Democracia e outros desacertos brasileiros
Já falei de
democracia, há alguns anos, neste blog, quando ele sofreu sistemática invasão
de uma pessoa que me atingia profissional e pessoalmente com comentários
anônimos. Hoje, volto ao assunto para defender Raduan Nassar, quando da outorga
do prêmio Camões com que foi agraciado em maio de 2016.
Raduan
Nassar é um escritor pouco profícuo, mas a densidade de sua obra alcançou a
admiração de milhares de pessoas, inclusive do júri do concurso, que destacou “a
extraordinária qualidade de sua linguagem e a força poética de sua prosa”. É
evidente que um escritor com a sua profundidade intelectual não fala sobre o
que todos querem ouvir – ele fala sobre o que quer, sobre o que é preciso, ou
mesmo não fala, como, de resto, é o que acontece na maior parte do tempo com
ele próprio: vive numa fazenda, no interior de São Paulo, muito recluso, o que,
no seu caso, não significa omisso.
É que
há algum tempo doou outra fazenda ao Estado brasileiro, com a única exigência
de que fosse usada para fazer um campus
agrícola em que se estudassem técnicas de cultivo sustentáveis das lavouras da
região.
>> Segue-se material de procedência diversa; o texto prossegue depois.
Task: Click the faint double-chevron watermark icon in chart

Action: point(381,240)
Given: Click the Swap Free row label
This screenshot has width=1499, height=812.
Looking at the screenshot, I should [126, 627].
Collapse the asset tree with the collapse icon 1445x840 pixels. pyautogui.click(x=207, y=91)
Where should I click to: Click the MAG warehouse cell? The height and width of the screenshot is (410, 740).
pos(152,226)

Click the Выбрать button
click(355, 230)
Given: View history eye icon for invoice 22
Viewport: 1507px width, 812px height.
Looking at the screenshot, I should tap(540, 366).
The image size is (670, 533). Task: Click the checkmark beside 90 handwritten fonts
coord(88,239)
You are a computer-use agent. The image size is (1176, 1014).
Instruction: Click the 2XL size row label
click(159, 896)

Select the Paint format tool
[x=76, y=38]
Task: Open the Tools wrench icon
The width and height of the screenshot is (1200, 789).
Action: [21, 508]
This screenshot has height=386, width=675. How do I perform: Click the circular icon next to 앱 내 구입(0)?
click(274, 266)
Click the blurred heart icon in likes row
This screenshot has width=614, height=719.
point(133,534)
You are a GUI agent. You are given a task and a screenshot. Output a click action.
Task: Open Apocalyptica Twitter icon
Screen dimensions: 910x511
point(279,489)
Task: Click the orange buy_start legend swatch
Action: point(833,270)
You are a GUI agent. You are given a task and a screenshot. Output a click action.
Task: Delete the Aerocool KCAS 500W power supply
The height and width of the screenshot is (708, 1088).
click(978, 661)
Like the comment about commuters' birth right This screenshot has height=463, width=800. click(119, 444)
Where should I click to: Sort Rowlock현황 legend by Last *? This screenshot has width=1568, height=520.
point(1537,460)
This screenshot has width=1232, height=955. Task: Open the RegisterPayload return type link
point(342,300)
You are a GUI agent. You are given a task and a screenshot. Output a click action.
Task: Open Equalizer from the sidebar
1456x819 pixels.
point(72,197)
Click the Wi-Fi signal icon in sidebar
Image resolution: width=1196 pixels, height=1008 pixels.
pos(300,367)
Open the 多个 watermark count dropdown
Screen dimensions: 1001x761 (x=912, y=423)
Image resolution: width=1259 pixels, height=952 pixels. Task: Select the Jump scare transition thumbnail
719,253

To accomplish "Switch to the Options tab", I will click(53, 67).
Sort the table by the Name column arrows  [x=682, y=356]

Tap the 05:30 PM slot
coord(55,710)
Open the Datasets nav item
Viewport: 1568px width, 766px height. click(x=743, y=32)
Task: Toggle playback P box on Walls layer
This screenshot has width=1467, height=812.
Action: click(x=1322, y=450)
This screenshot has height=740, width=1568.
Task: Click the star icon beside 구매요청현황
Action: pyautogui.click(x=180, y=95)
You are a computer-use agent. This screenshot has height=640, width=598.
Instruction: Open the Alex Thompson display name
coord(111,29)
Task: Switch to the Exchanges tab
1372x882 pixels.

Essa doação, na verdade, mudou o entorno social da área, dando
oportunidades de ensino superior a filhos de trabalhadores rurais e até a
índios, que estão “fazendo a diferença” quando se observa a questão do acesso à
renda naquela parte do país.
Lembrando Paulo
Freire, que certa vez disse que a pobreza rural tinha ligação não só com a
falta de acesso à terra, mas também com outros “arames farpados”, como a falta
de acesso à técnica, não posso deixar de admirar o que, sob a batuta de Raduan,
está se fazendo naquela região.
Compreende-se,
perfeitamente, a partir dessa narrativa, de que lado o escritor se encontra:
ele é a favor de melhor distribuição de terra, de renda, de conhecimento e de
técnica no Brasil e no mundo. E seu posicionamento não fica apenas no discurso:
estende-se à ação coerente e corajosa de quem é capaz de tirar da própria carne
para ver mais igualdade ao redor.
Pois bem: aos
quase 82 anos, lúcido e tímido como poucos, no dia da entrega do prêmio,
denunciou a situação sombria em que o Brasil está, na sua opinião: invasão de
espaços, repressão e prisão dos mais fracos, violência contra manifestações
populares, supressão de direitos, ameaça a universidades públicas e escolas,
tudo com a anuência de instituições que deveriam resguardar o direito e o bem de
todos.
Acusado de
histriônico, foi, na verdade, discreto, tanto nos gestos quanto nos trajes.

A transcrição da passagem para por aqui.